> **Data items**:

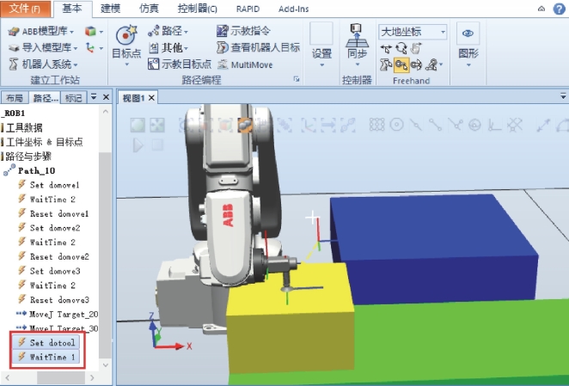The height and width of the screenshot is (386, 569).
Task: Click the 查看机器人目标 view robot target icon
Action: point(223,47)
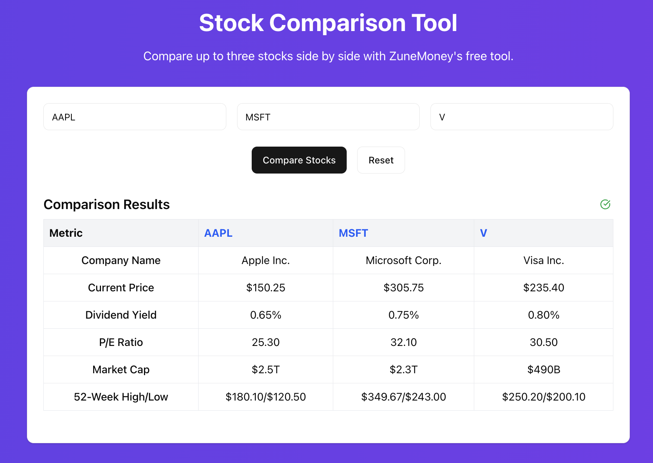Click Microsoft's $305.75 current price cell
The height and width of the screenshot is (463, 653).
coord(404,288)
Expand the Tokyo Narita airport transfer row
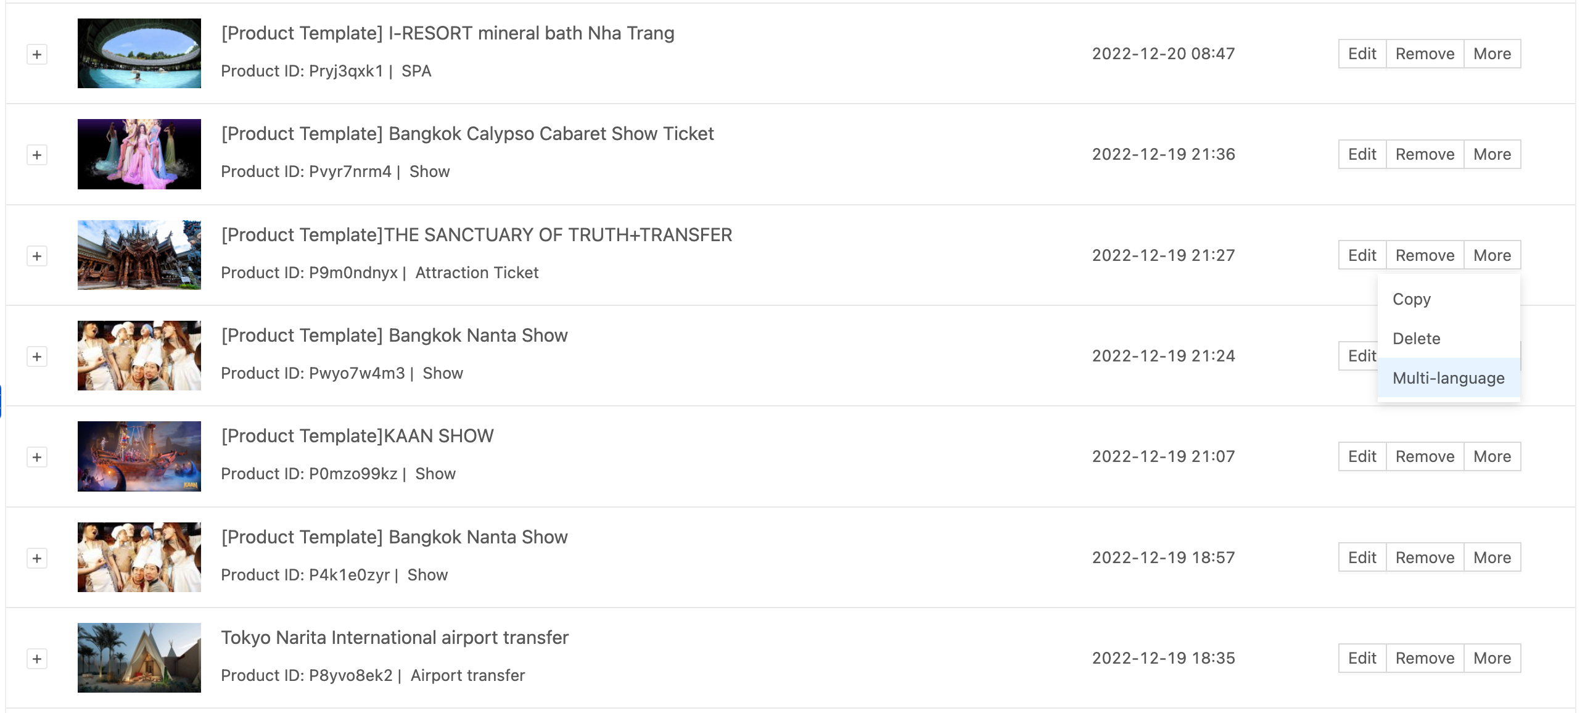This screenshot has height=713, width=1585. coord(37,659)
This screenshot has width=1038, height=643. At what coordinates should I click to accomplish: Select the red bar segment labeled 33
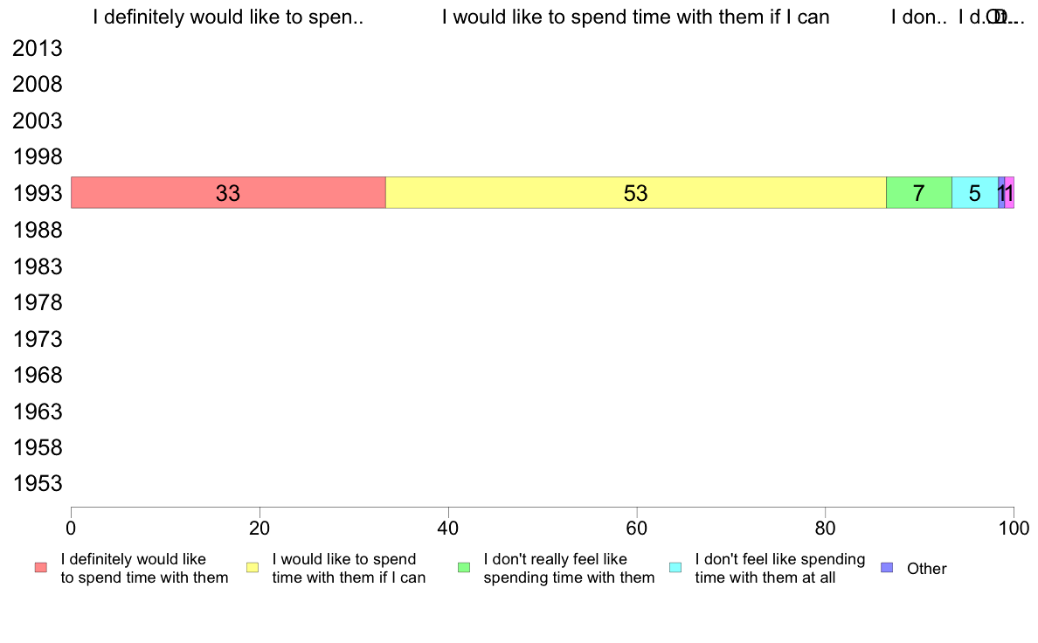click(228, 193)
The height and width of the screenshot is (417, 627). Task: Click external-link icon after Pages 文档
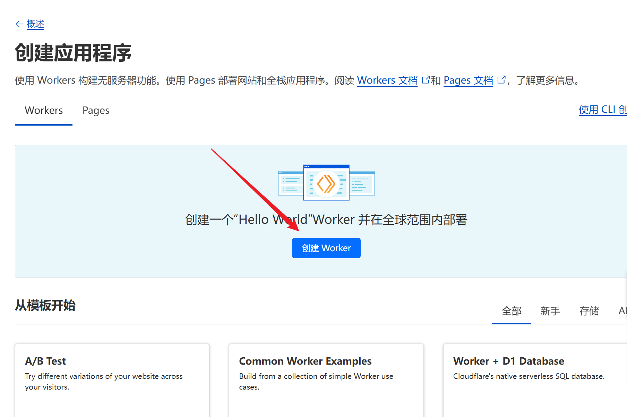tap(501, 80)
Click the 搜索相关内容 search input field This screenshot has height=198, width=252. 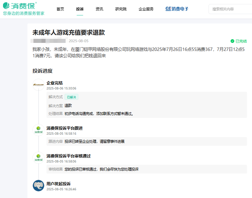[231, 9]
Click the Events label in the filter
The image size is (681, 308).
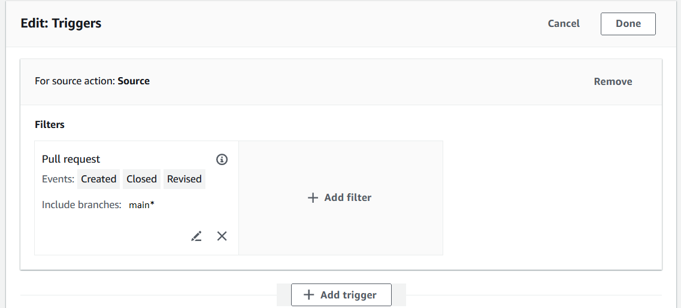click(x=58, y=179)
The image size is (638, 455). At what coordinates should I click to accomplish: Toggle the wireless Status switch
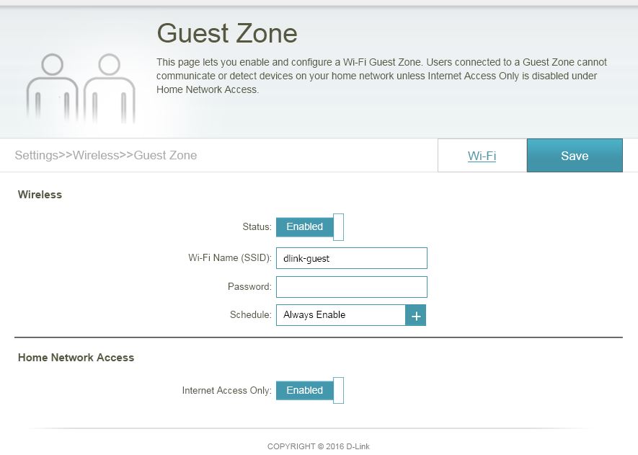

> **EXERCISE**:
Leave every picture out and retype exactly the lines of the records above from the one holding "The image size is (681, 308)." through the last, both ends included and nothing besides.

> **YOUR SOLUTION**:
The image size is (681, 308).
click(x=58, y=179)
The image size is (638, 455). At what coordinates should I click to accomplish: Toggle the wireless Status switch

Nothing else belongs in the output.